The stone smokehouse dates to c. 1850.
"Rowlie" and Mary Robinson, with a canine friend, at work in front of the old kitchen's hearth in the early 1900s.
Backstory and Context
Text-to-speech Audio
The first Robinsons, Thomas and Jemima, arrived in Vermont from Rhode Island in 1792 and purchased land and the original farmhouse from the Dakin family the next year. Thomas, soon after, became involved in both the Vermont and Ferrisburgh Anti-Slavery Societies. However, it was Thomas’ and Jemima’s son, Rowland Thomas Robinson, that would become fully immersed in the abolitionist movement while managing the family’s grist and sawmills and operating a large sheep farm.
It is primarily Rowlands correspondences that reveal how the UGRR functioned, especially in the Northern states, and how fugitive slaves arrived at Rokeby in their search for a safe haven as they sought permanent freedom. Rowland left approximately 300 letters behind, to include correspondences with national abolitionist figures such as Lucretia Mott, William Lloyd Garrison and Isaac T. Hopper. Some of his letters provided specific details regarding individual fugitive slaves and how they traveled north. Rowland’s letters reveal that once runaways crossed the Mason-Dixon Line, they were rarely hounded by slave catchers and received only sporadic aid from members of the UGRR as they made their way north. The letters also show that there was no single, prescribed route north. Many runaways chose their route north based on specific circumstances related to destination, family, friends, and religion.

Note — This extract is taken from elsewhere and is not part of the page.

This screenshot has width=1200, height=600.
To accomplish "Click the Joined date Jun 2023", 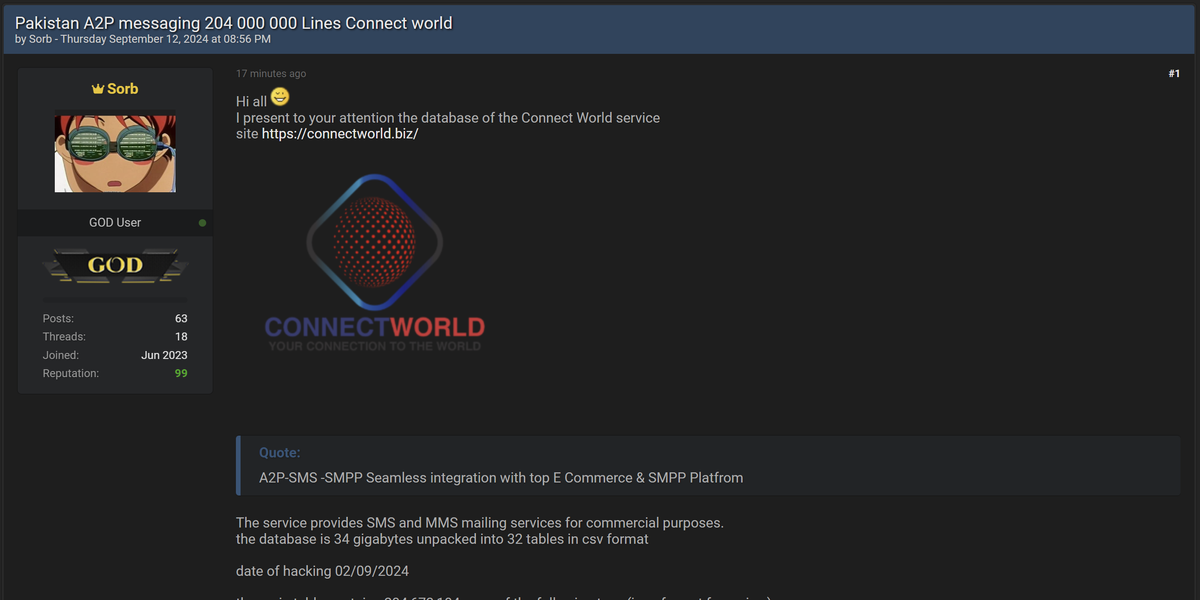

One former slave, Simon, travelled to the Robinson’s farm from Philadelphia after Oliver Johnson wrote Rowland asking if he could employ him on the farm rather than sending him on to Canada. The reason for this was that Johnson felt Simon would be safer at Rokeby rather than left to fend for himself in an unknown country. In other words, Rokeby was not a place for runaways to hide, but a place to start anew. In another correspondence, Rowland negotiated for a fugitive’s freedom with his former owner, Ephram Elliot, from North Carolina. While the negotiations failed, the letters reveal how Rowland was unafraid that Elliot might send someone to retrieve his former “property.”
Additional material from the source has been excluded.